Serious claims that other wireless video transmission solutions utilising the new 60Ghz, IEEE 802.11ad protocol require full frame buffering on the HMD side, adding 17-22 milliseconds of delay. According to Chambers “until we invented this video formatting procedure and associated hardware, there was at least a 17-22 MILLISECOND PENALTY for manufacturers to go from wires to wireless for their VR displays. That is additional latency on top of their existing pipeline. This explains why no manufacturers are spending resources on true wireless video solutions, since their latency pipelines are already too long.”
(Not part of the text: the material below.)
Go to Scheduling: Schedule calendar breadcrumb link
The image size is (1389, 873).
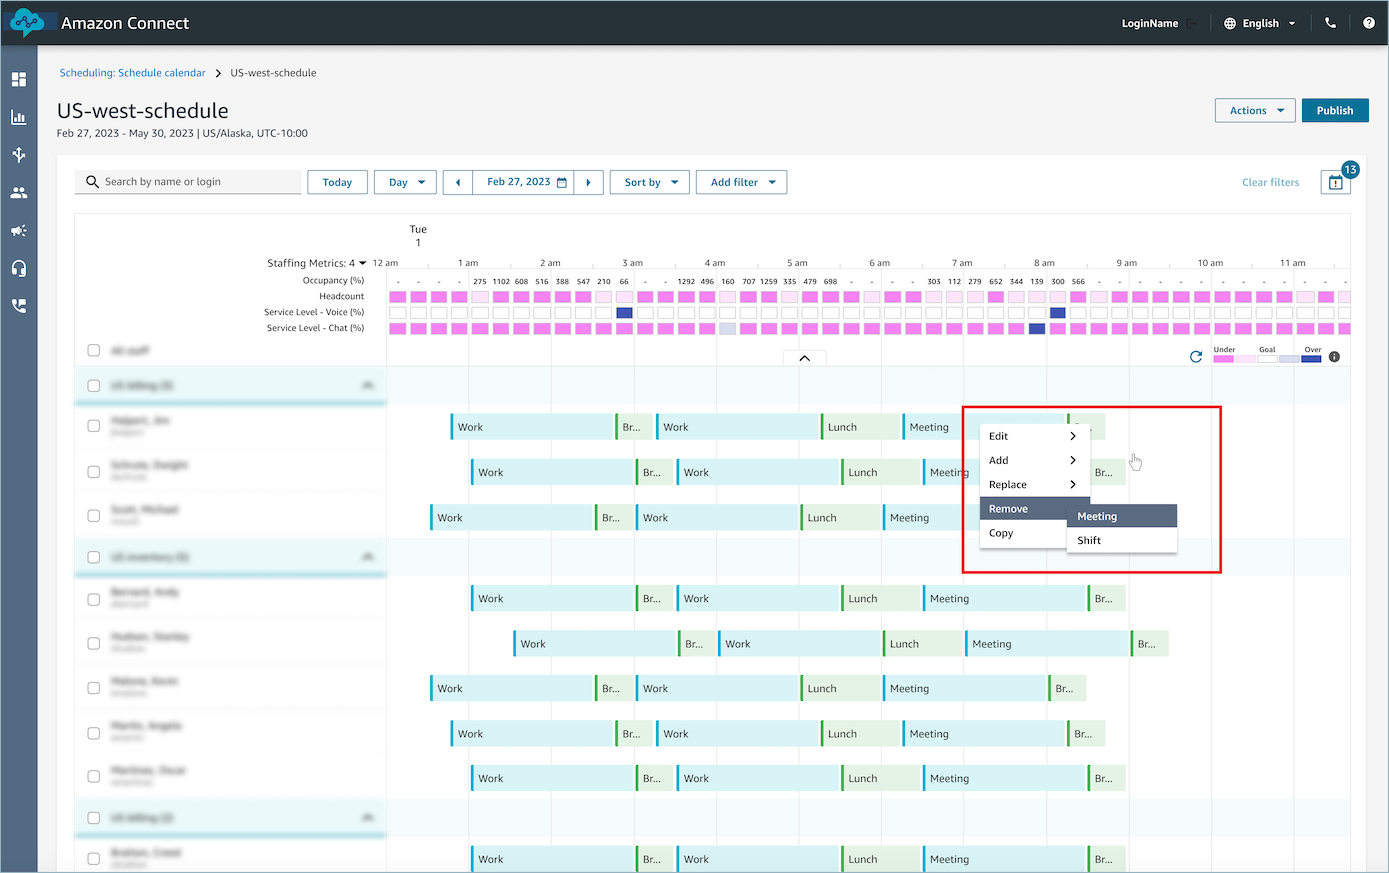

By contrast, Serious Solutions’ claimed 17 microsecond for a single 1080p 60Hz feed led them to dub their system ‘zero frame’ latency.
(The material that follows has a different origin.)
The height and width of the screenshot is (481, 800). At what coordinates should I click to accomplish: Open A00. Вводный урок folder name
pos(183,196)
Frank He went hands-on with an Oculus Rift DK2 packing a Serious Solutions’ ‘Zero Frame’ wireless system and sat down to chat with Chambers at Unity’s Vision VR/AR Summit in California last month.

Update: Since this interview was conducted, Serious Simulations have been in touch to give up this update:

Since then Serious Simulations has begun production of our updated wireless VR processor (we have been calling it the “Gen 2 board”). It has a more powerful FPGA, audio amp, better layout of connectors to make it HMD conversion friendlier, and power management functions. In addition, it lays the groundwork we needed for our next big leap forward in wireless VR, which is to support higher resolutions, and higher refresh rates to stay in sync with the direction of the industry. This latter process is a huge step for us and is patent pending as of February 2016. We are building the prototype now.

Road to VR: Can you introduce yourself, and tell us a little about Serious Solutions’ origin and its focus?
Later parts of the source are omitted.